[Verilen metin]
İncelenen iki kitaptaki terim tanımlarının benzerlik taşıdığı görülse de bu açıklamalardan hareketle imge kavramı noktasında tam bir birliktelik olmadığı anlaşılmaktadır. Hatta alan literatüründe imge kavramı üzerinde farklı tanımlar olduğu görülmektedir. Çünkü yukarıdaki anlamı dışında imge, hayal olarak da adlandırılmaktadır. 1943 ve 2011 yıllarındaki mantık kitaplarında terimin tek ve birleşik olabileceğine ilişkin açıklamaların ve örneklerin paralellik taşıdığını söylenebilir. Fakat bunlardan terim tanımlarının farklı yorumlanabileceği sonucu çıkarılabilir. Literatürdeki terim tanımlarına bakıldığında da farklı açıklamalar olduğunu görülmektedir. Bu tanımlardan Topçu’nun terim tanımı ile Ongun’un tanımının birbirlerine daha yakın olduğunu anlaşılmaktadır.

[Sağlanan kayıtlar]
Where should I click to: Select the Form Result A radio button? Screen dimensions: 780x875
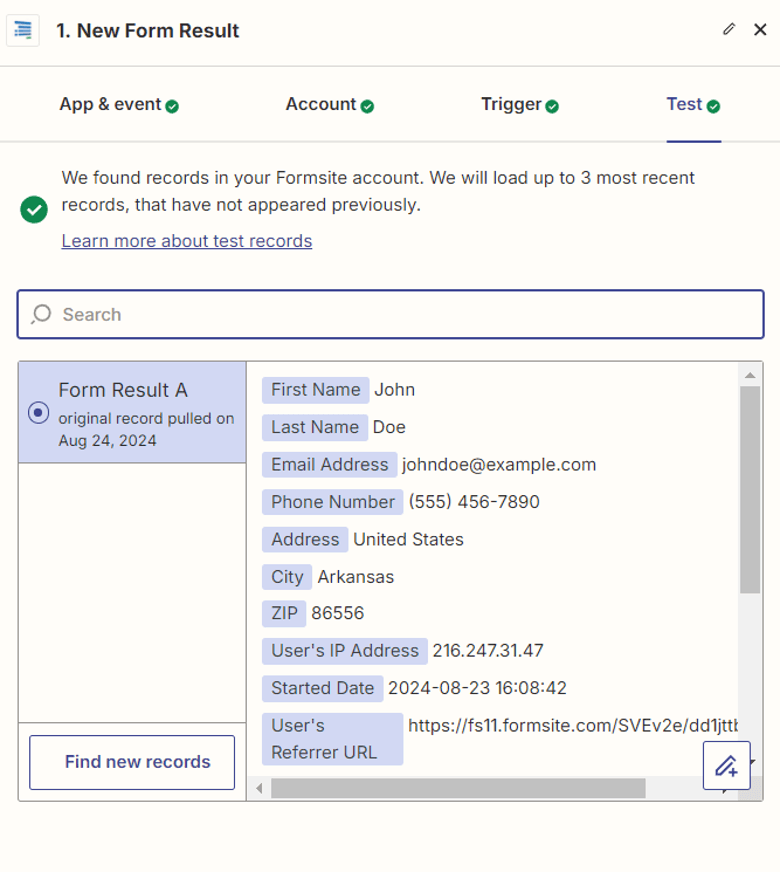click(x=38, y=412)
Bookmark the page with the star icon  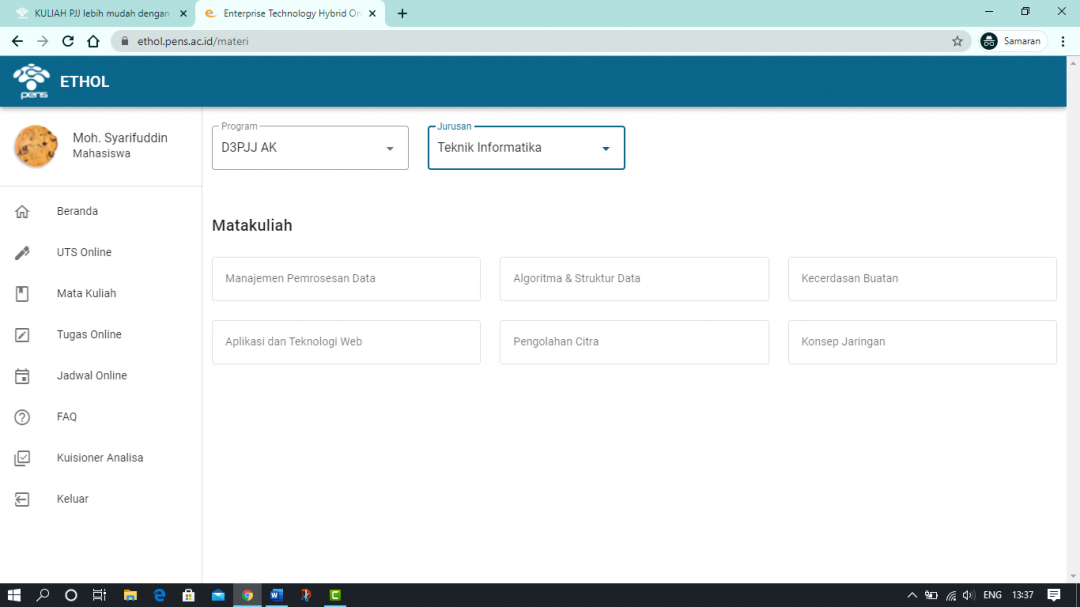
...
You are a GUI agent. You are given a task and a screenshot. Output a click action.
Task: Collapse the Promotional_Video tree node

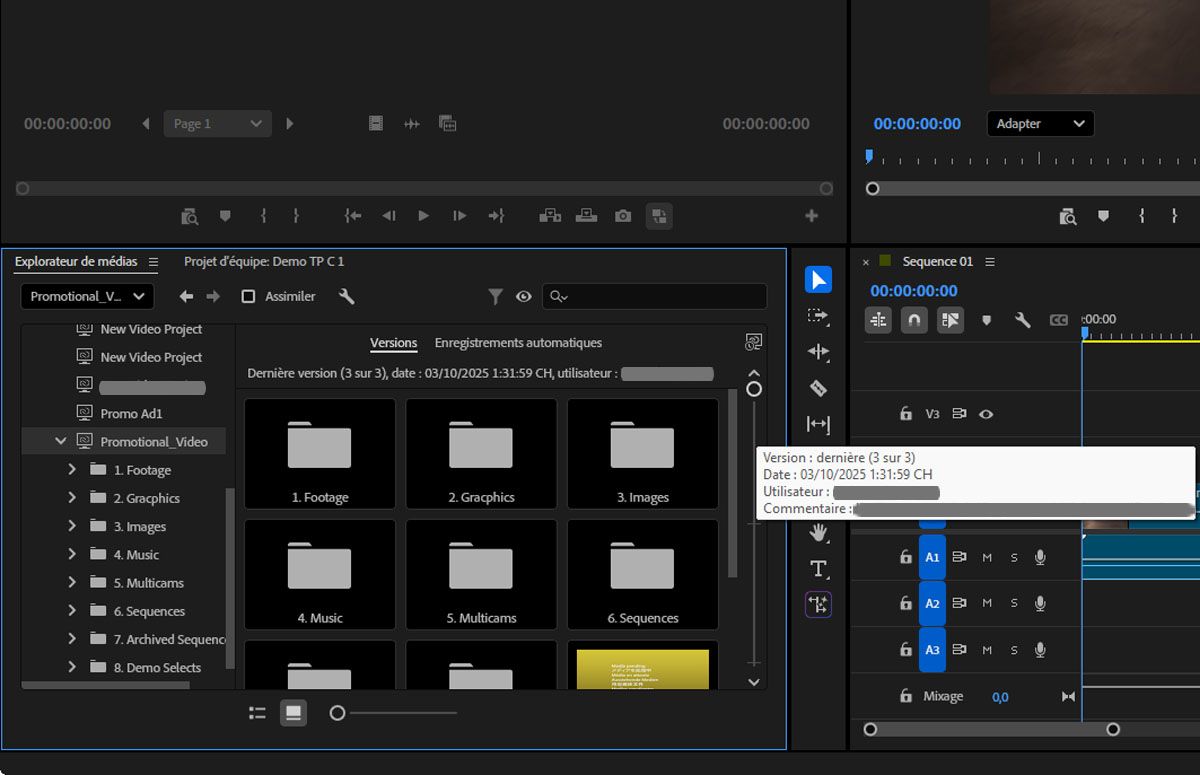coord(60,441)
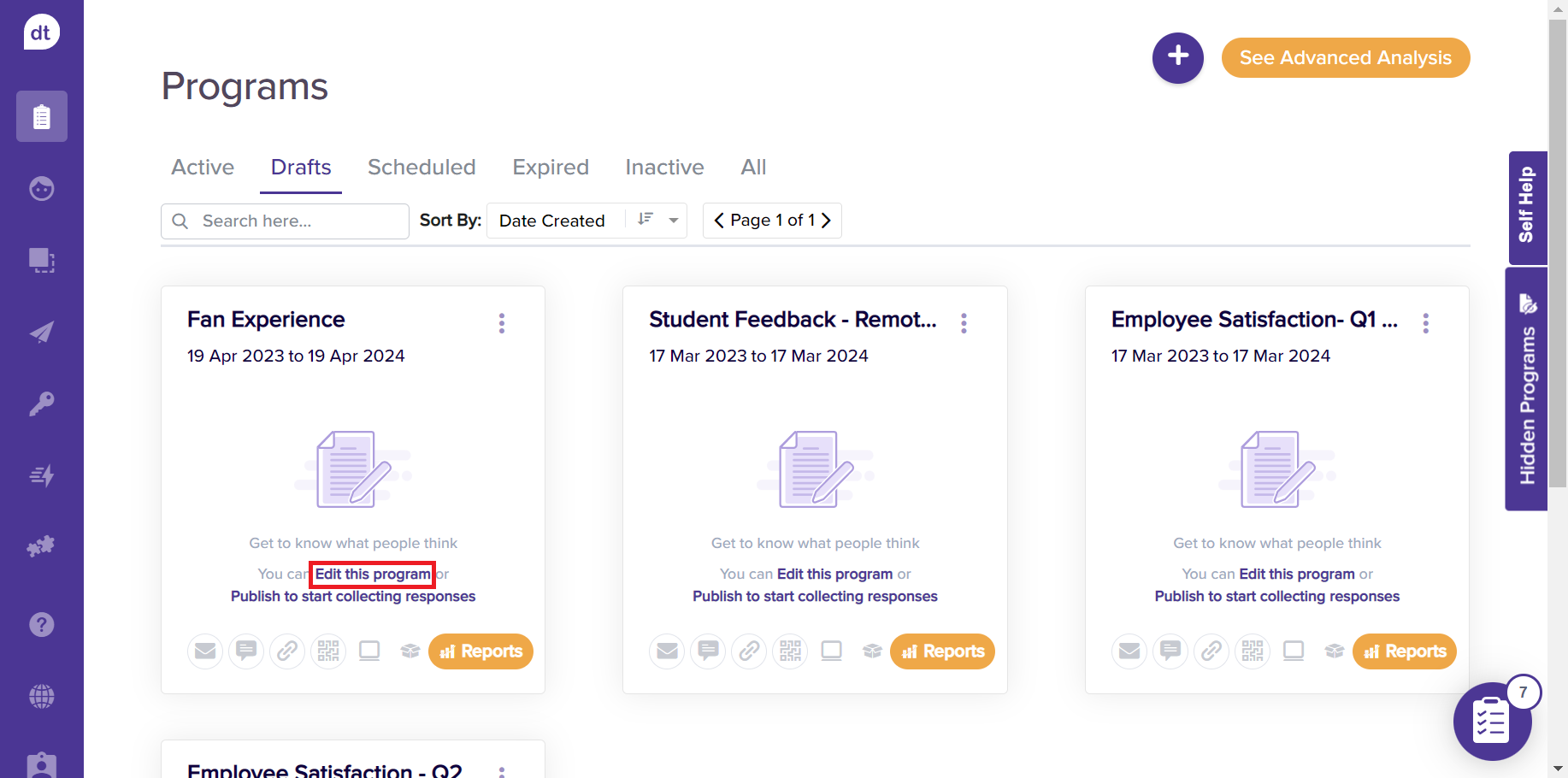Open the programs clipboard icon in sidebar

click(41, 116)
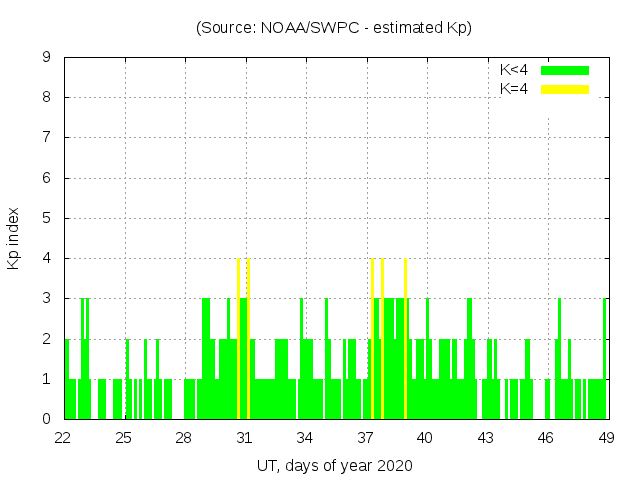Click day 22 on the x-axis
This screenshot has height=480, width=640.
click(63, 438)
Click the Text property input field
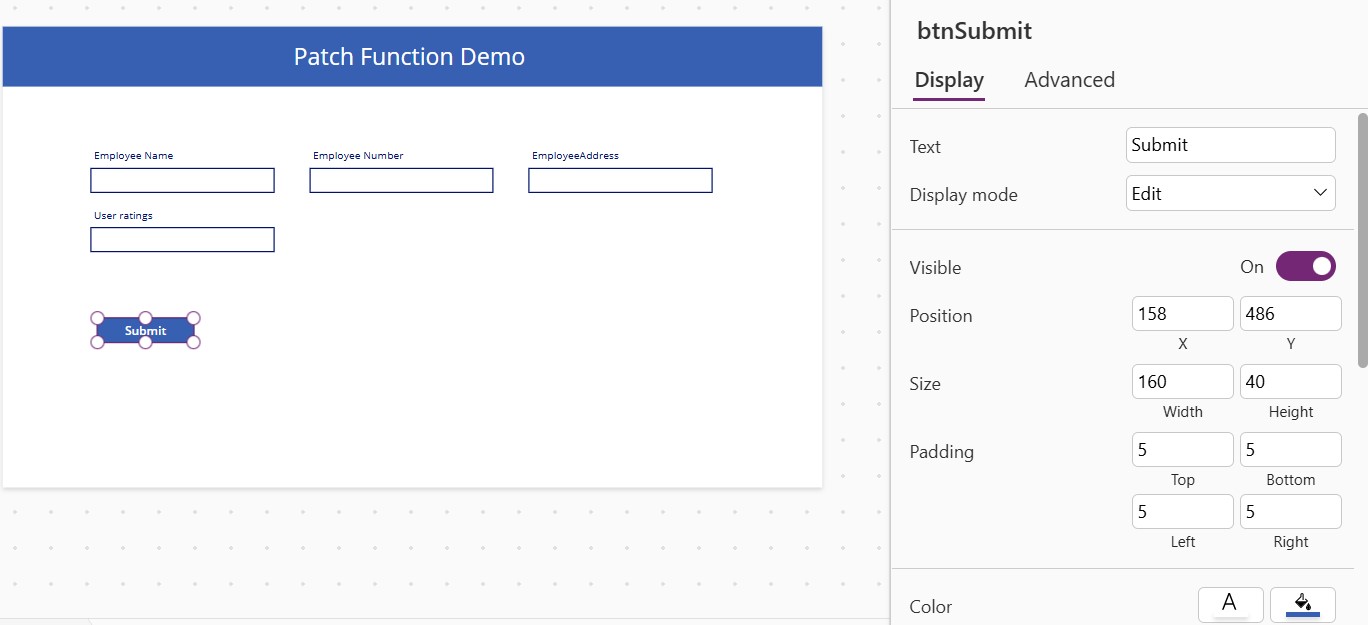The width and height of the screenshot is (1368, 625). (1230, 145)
---
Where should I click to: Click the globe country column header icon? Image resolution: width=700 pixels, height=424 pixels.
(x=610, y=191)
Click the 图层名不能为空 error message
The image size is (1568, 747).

[Görevler]
1) İmge ve terim tanımlarını ele alan metinde cümleye bağlaçla başlayan sözcükleri, metindeki sıralarına göre listeleyiniz.
2) Terim ve imge tanımlarını karşılaştıran metni, son cümlesinin ardından devam ettiriniz.

[Cevaplar]
1) Hatta, Çünkü, Fakat

2)
1943 mantık kitabına göre terimler nicelik bakımından tümel ya da tikel de olabilirler. Her insan tümel, bazı insanlar tikeldir. Terimler nitelik bakımından olumlu ya da yadıslı olabilir. İnsan olumlu, insan değildir olumsuz terimdir. 2011 mantık kitabında ise anlamlarına göre kavramlar olarak tümel ve tikel kavramlardan bahsedilmiştir. Fakat her iki kitapta da verilen örnekler aynıdır. Ayrıca anlamlarına göre kavramların içerisinde olumlu ve olumsuz kavramlar açıklanmıştır. Örneğin çalışkan olumlu, çalışkan olmayan olumsuzdur. Bunlara göre her iki kitapta da verilen örnekler birbirleriyle uyuşmaktadır. 1943 mantık kitabında “yadıslı” kelimesinin değillemeli ya da olumsuz anlamında kullanıldığı dikkati çekmektedir. Çünkü yadsıma kelimesinin anlamı, bir yargıdan onun karşıtı olan yargıya geçme, nefiydir (www.tdkterim.gov.tr). Nefiy ise mantıkta değilleme önermesi demektir. Bu açıklamalar da “yadıslı” kelimesine yüklenen anlamı desteklemektedir.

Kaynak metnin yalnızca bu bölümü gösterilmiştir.